# Problem requirements
Look through the entries that follow and return each line that has the string "Aumentar".

# Records for the task
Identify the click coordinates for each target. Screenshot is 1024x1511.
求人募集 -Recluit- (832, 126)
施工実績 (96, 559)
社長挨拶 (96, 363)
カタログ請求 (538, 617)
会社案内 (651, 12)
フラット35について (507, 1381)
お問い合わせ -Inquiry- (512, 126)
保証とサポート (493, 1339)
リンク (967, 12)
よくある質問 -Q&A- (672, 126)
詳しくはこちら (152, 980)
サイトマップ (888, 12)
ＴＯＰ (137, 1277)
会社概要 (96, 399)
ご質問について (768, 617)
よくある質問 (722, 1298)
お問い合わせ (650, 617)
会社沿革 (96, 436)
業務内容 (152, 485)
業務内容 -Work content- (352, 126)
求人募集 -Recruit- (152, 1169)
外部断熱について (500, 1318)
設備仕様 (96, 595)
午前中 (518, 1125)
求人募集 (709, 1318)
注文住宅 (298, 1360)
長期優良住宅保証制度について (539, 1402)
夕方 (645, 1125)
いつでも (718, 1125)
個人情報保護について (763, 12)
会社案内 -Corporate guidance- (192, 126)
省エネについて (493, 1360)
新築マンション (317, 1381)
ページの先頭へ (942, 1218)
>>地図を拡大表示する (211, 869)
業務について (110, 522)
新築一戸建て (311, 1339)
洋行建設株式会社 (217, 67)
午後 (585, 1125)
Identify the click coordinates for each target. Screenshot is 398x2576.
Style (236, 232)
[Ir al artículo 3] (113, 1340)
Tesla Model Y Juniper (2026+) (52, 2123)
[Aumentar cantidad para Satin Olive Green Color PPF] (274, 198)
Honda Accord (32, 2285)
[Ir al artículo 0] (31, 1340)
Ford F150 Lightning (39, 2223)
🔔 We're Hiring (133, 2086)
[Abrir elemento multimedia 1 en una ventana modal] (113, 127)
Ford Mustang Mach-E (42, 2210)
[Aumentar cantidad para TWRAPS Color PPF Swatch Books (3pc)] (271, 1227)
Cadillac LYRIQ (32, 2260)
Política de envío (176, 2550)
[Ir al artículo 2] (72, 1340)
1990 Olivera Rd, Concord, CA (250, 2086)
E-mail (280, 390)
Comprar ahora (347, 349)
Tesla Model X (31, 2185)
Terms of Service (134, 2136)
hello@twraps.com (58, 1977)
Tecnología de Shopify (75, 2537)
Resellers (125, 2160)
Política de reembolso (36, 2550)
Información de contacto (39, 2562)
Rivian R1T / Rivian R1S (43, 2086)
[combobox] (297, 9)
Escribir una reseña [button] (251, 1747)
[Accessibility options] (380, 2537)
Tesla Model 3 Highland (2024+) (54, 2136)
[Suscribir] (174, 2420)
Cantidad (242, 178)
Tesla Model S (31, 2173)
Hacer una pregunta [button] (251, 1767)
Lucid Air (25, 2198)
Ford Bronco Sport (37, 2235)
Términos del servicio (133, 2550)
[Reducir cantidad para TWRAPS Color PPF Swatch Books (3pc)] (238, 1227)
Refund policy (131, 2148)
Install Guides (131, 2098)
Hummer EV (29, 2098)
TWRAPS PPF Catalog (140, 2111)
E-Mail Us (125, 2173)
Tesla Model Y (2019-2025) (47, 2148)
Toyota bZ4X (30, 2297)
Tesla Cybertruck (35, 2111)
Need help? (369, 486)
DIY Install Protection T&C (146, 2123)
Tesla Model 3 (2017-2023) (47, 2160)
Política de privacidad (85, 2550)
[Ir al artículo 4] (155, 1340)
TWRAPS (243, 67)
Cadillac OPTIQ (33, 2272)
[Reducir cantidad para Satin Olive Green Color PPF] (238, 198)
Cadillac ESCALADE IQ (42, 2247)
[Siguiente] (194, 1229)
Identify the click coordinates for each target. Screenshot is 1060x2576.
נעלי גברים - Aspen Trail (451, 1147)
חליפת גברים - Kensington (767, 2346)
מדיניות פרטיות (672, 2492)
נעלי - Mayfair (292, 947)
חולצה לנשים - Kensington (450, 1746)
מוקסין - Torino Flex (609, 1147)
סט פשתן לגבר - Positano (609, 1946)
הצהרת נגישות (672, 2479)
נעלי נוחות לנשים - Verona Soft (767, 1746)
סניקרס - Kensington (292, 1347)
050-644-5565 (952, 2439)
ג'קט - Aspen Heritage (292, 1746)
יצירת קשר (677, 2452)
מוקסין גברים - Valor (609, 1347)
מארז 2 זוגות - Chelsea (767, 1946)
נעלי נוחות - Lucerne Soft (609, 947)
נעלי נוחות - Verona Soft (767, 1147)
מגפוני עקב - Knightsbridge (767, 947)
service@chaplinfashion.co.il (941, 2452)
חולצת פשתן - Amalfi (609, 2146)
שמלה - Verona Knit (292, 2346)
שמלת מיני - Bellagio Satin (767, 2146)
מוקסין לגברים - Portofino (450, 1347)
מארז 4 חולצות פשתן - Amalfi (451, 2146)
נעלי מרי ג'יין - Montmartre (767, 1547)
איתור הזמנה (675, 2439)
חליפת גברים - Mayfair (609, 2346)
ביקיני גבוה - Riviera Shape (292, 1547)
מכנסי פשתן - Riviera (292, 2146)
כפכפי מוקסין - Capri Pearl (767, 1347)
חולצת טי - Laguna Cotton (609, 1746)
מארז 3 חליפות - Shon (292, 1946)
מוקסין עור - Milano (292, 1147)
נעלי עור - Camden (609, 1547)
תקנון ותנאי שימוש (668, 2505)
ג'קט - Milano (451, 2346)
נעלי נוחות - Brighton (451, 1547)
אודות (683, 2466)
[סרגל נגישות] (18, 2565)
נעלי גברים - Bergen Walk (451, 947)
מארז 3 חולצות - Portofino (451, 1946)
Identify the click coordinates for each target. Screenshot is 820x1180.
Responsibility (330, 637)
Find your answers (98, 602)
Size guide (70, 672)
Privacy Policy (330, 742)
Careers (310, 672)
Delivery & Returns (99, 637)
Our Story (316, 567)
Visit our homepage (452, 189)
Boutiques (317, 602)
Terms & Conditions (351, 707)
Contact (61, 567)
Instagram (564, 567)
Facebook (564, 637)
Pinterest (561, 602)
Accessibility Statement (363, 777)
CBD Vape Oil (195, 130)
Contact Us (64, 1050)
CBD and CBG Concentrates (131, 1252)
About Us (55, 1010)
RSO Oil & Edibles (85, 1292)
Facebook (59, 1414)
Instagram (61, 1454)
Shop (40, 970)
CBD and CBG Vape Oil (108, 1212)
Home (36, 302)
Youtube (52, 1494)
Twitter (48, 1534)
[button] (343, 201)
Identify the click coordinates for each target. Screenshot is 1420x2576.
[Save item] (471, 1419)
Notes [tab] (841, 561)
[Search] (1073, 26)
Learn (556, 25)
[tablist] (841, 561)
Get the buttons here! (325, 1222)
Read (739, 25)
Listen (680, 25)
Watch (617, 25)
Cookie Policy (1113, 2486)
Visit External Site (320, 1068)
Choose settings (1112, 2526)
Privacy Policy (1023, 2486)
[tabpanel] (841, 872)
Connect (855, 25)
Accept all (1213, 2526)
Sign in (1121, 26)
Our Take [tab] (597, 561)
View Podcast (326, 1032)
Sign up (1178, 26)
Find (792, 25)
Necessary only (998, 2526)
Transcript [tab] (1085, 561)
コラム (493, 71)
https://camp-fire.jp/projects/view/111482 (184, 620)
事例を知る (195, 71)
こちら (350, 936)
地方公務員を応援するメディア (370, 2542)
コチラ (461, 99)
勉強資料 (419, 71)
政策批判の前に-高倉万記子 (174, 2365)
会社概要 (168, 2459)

# Reply
[Aumentar cantidad para Satin Olive Green Color PPF] (274, 198)
[Aumentar cantidad para TWRAPS Color PPF Swatch Books (3pc)] (271, 1227)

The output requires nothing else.